In Malaysia, we stepped, with barely a ripple, into the lives of a young British expat couple teaching at the British International School. They were honeymooning in Greece for six weeks, leaving two entertaining young cats as our hostages in a 12th floor apartment in Petaling Jaya.
Kuala Lumpur is an easy city to live in – much like Johannesburg, but a lot cleaner and with functioning public transport including a modern metro rail network, monorail and free bus services. Grab taxis (their Uber equivalent) are plentiful. The warm and humid weather is not oppressive.
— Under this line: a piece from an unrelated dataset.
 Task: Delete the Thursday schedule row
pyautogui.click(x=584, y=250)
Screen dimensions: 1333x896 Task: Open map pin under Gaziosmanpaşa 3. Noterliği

Electricity, though expensive, was paid for by our hosts, so we basked in the coolth of the aircons and fans in the condo and had fun working as digital nomads on their efficient Wi-Fi. We had no need to shelter in the many malls where Malaysians hang out in their droves to escape the heat.
Malaysia is safe and relatively affordable. The impression is one of modern shopping centres, high-rise office buildings and condos (we stayed in a 36-story building with swimming pools, tennis courts, gym and its own shop), and golf courses. Malaysians love their golf courses! We were astonished to learn from our hosts that they pay nothing for their water consumption, so perhaps the SA constraints on keeping golf courses green don’t apply.
Our cats needed far less attention than 14-year-old Beamer in Goa. At our hosts’ suggestion, we grabbed opportunities for overnight and weekend trips around the country. (Inter-city travel is cheap in Malaysia.) We went to Melaka, Penang and Langkawi (all on “peninsular” Malaysia though Penang and Langkawi are islands up north near Thailand) and to Sarawak on Borneo.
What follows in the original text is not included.